『世界史なんていらない?』

南塚信吾『世界史なんていらない?』(岩波書店岩波ブックレット、2007)
いただきもの(なぜか徳田さん、サンクス)。

(1)ハンガリー史の大家・南塚さんが、高校世界史未履修問題を契機に、

  • 高校で世界史を学ぶ意義は、なにか
  • 高校で学ぶべき世界史とは、いかなるものか

といった重要な問題を考える一冊。コンパクトだが充実した内容だ……が、やはりブックレットはコンパクトすぎるという気がしないでもない……が、やはり480円+税という価格設定はステキだよなあ。

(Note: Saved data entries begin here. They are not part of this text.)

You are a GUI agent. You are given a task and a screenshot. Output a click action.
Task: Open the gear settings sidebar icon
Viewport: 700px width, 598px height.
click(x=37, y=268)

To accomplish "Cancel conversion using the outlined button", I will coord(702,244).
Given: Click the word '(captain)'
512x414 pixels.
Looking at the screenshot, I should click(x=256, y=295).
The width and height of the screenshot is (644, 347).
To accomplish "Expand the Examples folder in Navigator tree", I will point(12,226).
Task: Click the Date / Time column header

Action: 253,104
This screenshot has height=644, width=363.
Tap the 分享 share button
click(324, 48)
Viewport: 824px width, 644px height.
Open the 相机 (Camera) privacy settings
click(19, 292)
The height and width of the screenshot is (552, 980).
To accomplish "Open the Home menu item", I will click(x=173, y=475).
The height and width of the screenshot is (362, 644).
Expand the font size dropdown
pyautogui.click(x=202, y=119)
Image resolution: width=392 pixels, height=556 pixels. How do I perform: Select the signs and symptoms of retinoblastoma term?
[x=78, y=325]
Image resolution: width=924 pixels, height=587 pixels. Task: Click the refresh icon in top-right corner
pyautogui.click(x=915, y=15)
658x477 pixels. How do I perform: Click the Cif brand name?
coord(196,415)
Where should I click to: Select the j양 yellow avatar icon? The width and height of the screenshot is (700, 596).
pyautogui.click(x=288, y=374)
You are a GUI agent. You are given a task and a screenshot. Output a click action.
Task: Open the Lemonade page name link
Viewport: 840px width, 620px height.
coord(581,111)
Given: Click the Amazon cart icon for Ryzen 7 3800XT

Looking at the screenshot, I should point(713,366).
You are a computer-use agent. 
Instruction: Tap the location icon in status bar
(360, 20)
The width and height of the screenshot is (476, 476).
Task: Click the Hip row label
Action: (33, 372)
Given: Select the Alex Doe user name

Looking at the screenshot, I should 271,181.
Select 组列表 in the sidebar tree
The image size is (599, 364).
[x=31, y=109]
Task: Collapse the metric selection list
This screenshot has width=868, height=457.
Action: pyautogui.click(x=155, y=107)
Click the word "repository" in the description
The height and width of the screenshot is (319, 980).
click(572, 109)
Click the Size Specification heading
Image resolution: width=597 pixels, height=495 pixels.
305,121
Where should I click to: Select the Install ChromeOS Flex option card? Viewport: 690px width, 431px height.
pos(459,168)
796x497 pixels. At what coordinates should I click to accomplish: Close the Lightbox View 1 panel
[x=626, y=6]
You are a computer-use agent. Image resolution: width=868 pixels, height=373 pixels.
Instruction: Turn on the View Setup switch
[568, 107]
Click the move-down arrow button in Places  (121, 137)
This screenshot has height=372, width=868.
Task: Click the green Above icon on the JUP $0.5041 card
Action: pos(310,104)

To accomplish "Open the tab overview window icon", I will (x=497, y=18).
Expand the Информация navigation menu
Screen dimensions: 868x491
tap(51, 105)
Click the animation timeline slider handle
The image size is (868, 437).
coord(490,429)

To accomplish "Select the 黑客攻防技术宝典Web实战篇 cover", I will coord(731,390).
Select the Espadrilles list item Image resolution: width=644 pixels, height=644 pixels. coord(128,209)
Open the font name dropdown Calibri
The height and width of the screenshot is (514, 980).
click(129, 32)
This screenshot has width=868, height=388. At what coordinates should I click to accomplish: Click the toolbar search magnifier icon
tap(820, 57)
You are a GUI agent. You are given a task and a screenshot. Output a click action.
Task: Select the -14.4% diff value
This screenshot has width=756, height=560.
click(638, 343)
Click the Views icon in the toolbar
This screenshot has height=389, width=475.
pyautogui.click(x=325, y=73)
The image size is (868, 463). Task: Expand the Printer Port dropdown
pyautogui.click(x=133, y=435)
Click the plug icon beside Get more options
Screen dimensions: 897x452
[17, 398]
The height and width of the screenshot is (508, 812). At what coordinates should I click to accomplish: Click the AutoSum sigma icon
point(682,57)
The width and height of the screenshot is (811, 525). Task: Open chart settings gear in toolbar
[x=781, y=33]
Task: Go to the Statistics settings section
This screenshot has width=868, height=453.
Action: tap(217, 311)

(2)かつてぼくも高校世界史について調べたことがあるが、その際

  • 「歴史」ではなく「世界史」でなければならない理由はなにか

という論点を視野に入れることができていなかったので、とても勉強になった。

(3)ただし、この本には

  • 歴史(あるいは世界史)を学ぶことは楽しいんだよーん

という点を意識化し、論理化し、言語化し、伝達しきれていないうらみが残る。もちろんこれは自戒を込めて言っているのだが、ぼくら歴史学界の人間が歴史を研究するなかで感じる楽しさを、教師としてどこまで伝達できているか、という、これはすぐれて実践の次元の問題である。
なーんて、えらそうな話しぶりだが、なにせ今年はじめていわゆる「パンキョー」の歴史の授業を担当し、おもに工学部と医学部保健学科の1年生諸君を対象に歴史を語っているもんで……。